**SET TASK**
Copy the records word for word, from the line with "Task: Click the vertical" up to and including the line with "Open Brent Oil".

**RECORDS PROVIDED**
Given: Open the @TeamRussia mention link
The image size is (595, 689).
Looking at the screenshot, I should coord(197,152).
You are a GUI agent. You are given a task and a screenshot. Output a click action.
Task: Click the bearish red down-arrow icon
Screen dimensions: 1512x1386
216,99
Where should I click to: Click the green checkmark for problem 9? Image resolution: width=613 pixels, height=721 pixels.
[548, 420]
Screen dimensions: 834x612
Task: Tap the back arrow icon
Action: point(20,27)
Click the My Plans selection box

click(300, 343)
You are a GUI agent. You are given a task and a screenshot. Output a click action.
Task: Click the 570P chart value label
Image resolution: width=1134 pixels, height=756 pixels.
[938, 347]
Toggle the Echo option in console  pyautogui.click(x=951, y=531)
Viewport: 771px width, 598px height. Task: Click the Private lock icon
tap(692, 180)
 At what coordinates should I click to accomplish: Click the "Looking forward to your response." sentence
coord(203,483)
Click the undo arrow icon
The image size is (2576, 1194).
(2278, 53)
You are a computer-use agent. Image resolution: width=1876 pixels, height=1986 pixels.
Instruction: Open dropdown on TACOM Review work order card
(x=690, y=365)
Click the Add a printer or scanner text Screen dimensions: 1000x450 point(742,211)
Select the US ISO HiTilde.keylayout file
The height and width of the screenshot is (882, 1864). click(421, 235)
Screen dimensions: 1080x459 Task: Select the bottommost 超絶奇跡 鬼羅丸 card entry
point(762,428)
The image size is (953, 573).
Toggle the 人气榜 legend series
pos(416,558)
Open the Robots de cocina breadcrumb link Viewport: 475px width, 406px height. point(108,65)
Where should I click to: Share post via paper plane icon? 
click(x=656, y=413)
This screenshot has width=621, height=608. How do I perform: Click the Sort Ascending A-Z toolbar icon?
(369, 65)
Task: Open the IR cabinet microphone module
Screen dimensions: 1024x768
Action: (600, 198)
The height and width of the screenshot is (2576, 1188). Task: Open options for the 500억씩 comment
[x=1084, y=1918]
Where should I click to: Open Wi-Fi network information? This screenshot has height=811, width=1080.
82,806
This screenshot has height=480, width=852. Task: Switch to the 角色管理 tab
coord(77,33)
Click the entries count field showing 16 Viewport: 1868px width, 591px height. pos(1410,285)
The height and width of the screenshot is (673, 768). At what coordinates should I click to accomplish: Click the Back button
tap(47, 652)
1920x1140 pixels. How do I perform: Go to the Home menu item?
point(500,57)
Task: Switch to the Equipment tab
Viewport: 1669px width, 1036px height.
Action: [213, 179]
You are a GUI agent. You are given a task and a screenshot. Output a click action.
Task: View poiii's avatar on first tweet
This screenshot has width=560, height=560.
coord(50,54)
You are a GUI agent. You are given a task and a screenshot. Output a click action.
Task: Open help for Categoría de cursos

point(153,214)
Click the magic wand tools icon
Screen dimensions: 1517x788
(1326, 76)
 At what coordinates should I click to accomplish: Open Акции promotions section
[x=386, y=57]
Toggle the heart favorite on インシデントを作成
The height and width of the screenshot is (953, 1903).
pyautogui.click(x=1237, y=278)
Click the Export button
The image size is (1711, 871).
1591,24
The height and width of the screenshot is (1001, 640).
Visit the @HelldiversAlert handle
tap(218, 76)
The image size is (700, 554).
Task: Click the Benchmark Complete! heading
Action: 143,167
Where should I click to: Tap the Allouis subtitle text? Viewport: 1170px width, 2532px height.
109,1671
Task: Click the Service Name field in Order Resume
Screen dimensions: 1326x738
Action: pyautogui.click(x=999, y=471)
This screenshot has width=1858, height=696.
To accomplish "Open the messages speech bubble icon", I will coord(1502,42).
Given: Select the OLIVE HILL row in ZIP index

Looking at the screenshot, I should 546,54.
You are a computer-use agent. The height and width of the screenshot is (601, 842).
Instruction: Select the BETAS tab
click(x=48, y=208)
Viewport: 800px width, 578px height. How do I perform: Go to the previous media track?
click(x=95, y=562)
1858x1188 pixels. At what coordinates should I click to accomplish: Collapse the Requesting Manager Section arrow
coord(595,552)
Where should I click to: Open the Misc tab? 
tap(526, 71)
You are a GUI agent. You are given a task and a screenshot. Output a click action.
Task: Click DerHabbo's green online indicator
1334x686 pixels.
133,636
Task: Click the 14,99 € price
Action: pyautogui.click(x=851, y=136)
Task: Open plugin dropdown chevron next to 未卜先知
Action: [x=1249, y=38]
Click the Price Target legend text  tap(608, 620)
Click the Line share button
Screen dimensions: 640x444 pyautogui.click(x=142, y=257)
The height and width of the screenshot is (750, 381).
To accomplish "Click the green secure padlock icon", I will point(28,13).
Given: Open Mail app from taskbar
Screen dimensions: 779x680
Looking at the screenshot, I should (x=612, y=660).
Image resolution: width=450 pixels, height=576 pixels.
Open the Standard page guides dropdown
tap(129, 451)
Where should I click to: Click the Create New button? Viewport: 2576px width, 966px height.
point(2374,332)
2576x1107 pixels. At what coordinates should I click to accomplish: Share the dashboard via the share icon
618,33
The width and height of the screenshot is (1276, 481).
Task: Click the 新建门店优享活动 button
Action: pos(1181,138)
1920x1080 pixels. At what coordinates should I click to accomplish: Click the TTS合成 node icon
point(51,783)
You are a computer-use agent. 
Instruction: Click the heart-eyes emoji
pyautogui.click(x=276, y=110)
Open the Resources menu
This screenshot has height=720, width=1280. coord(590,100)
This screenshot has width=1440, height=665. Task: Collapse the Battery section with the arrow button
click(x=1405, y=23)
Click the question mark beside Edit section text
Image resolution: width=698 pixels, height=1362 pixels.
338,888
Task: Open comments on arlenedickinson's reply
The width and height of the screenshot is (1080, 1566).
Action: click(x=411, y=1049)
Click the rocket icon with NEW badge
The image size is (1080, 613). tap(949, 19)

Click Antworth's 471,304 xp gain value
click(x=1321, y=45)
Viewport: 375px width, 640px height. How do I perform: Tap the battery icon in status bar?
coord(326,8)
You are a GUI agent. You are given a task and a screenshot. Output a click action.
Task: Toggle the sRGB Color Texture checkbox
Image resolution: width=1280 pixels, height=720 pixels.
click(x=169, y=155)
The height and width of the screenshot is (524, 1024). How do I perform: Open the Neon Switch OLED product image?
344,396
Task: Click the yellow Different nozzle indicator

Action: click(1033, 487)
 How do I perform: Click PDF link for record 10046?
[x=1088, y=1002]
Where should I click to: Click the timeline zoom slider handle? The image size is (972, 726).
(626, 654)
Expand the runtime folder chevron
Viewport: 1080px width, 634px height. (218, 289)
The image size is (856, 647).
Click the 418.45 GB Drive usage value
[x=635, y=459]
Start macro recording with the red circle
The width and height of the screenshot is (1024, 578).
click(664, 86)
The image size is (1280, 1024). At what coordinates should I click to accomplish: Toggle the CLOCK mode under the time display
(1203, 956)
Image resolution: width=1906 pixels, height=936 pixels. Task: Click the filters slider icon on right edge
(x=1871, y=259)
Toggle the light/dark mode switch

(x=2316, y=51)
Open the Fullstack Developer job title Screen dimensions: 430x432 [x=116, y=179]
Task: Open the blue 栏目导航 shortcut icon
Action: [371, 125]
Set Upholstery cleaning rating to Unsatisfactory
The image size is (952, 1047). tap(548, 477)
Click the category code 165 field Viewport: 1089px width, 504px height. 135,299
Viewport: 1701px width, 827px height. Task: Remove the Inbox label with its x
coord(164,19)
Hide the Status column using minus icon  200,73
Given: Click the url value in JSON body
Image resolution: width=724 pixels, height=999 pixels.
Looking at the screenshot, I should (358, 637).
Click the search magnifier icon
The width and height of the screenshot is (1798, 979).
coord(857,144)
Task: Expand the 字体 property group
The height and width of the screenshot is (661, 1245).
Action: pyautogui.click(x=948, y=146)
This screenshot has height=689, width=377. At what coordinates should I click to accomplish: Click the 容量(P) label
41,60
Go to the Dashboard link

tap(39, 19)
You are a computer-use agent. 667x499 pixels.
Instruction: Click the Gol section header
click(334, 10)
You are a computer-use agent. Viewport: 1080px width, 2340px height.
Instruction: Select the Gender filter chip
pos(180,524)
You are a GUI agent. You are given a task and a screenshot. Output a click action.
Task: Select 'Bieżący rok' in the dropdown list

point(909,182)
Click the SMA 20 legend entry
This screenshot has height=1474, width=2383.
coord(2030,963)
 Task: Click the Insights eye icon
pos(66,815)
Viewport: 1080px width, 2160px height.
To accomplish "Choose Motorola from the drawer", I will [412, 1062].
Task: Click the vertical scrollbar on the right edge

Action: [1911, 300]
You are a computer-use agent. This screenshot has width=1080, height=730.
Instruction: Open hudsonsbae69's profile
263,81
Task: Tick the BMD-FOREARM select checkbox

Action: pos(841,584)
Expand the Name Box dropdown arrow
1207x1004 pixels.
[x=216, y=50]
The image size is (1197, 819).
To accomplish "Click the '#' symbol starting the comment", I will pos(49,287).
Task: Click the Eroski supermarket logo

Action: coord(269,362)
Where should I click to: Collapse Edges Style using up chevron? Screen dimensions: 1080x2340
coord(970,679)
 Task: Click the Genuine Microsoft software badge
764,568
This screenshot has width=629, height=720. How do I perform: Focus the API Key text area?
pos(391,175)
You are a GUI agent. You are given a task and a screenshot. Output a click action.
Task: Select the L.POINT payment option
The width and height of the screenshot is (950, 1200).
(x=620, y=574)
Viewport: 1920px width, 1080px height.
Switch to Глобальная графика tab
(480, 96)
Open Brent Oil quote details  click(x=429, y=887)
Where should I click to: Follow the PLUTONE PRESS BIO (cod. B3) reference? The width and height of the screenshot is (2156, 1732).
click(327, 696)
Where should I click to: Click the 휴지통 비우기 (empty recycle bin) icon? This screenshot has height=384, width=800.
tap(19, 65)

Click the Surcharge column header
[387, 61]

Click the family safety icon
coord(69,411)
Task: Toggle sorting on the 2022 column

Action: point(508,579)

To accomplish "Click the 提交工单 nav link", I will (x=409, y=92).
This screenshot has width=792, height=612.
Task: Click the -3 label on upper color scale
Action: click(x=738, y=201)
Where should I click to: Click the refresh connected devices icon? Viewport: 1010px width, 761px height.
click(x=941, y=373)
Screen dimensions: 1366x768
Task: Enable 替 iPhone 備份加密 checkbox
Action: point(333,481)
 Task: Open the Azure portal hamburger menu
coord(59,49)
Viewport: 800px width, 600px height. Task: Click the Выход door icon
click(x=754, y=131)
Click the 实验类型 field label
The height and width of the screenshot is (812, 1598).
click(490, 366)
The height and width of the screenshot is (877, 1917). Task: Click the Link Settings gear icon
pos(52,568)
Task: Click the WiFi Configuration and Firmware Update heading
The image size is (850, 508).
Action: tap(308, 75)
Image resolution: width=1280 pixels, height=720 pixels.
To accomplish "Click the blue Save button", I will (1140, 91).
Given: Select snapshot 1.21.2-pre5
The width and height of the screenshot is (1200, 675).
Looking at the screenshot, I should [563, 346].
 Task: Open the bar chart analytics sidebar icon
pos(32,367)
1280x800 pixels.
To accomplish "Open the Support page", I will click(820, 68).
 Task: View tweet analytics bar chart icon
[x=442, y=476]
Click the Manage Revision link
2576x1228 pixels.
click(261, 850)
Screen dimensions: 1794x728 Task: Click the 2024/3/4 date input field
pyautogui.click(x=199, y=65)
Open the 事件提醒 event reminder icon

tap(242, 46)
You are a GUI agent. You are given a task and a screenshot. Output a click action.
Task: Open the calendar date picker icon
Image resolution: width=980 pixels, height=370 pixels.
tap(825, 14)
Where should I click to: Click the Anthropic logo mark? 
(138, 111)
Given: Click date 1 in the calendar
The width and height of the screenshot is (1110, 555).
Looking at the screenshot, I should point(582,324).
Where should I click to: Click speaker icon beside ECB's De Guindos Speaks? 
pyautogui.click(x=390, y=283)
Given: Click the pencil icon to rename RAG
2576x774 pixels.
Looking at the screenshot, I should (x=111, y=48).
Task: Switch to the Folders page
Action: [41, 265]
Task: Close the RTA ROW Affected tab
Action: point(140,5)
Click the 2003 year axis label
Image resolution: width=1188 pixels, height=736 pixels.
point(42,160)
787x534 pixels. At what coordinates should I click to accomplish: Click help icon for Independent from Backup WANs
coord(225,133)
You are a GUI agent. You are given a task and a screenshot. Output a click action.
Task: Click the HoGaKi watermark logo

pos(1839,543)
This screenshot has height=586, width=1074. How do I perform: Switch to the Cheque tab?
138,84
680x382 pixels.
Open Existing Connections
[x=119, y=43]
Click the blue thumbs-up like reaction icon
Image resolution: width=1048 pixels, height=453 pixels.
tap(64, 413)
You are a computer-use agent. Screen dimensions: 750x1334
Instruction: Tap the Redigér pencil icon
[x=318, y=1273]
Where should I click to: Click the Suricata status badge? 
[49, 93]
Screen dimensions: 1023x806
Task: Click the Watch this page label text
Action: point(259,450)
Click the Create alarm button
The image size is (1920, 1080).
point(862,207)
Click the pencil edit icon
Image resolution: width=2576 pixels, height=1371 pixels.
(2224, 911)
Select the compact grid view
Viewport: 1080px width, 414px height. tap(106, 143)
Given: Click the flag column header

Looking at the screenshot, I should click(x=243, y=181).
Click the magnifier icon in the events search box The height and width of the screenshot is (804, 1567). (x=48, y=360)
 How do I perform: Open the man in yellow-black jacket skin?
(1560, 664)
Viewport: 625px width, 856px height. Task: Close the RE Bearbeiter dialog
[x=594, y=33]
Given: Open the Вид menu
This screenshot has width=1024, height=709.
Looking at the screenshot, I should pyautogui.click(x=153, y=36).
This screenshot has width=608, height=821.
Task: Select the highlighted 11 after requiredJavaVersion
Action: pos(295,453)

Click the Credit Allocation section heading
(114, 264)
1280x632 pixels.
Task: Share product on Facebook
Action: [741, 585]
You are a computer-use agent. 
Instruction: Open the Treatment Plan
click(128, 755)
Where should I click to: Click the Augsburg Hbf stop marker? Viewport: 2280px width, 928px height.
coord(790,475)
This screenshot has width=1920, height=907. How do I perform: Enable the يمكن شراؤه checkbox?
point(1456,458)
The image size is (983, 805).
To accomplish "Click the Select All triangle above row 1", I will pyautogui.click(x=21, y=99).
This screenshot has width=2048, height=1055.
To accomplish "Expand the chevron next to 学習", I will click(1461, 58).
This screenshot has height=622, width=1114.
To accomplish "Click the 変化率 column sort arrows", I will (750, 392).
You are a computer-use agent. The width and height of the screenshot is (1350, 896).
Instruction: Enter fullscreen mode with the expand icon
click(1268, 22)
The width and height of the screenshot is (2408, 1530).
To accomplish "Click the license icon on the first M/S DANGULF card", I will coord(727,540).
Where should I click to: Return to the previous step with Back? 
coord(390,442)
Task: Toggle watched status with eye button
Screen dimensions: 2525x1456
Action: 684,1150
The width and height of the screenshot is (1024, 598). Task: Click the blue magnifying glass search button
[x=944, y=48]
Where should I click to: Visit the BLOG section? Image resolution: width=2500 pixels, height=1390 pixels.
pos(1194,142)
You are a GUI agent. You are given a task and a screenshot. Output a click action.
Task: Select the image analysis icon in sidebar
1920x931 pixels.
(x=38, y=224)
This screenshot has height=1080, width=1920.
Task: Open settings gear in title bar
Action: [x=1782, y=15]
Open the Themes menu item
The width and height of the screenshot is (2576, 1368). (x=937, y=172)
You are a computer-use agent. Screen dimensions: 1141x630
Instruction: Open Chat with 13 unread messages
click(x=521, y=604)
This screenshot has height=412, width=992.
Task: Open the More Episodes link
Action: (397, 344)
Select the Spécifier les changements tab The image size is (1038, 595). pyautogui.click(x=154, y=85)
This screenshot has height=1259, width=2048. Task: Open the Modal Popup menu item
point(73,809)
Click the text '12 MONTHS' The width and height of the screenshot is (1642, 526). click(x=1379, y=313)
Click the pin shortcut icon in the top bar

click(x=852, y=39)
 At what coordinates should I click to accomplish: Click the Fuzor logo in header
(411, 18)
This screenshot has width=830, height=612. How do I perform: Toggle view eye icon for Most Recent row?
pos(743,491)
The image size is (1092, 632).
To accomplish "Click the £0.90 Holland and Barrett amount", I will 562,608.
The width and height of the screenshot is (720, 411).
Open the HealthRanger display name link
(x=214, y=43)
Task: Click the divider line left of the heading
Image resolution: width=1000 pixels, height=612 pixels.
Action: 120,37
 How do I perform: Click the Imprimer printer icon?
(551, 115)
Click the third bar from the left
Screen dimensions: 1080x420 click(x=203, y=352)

**EXPECTED ANSWER**
Task: Click the vertical scrollbar on the right edge

Action: [1911, 300]
You are a computer-use agent. This screenshot has width=1080, height=730.
Instruction: Open hudsonsbae69's profile
263,81
Task: Tick the BMD-FOREARM select checkbox

Action: pos(841,584)
Expand the Name Box dropdown arrow
1207x1004 pixels.
[x=216, y=50]
The image size is (1197, 819).
To accomplish "Click the '#' symbol starting the comment", I will pos(49,287).
Task: Click the Eroski supermarket logo

Action: coord(269,362)
Where should I click to: Collapse Edges Style using up chevron? Screen dimensions: 1080x2340
coord(970,679)
 Task: Click the Genuine Microsoft software badge
764,568
This screenshot has width=629, height=720. How do I perform: Focus the API Key text area?
pos(391,175)
You are a GUI agent. You are given a task and a screenshot. Output a click action.
Task: Select the L.POINT payment option
The width and height of the screenshot is (950, 1200).
(x=620, y=574)
Viewport: 1920px width, 1080px height.
Switch to Глобальная графика tab
(480, 96)
Open Brent Oil quote details  click(x=429, y=887)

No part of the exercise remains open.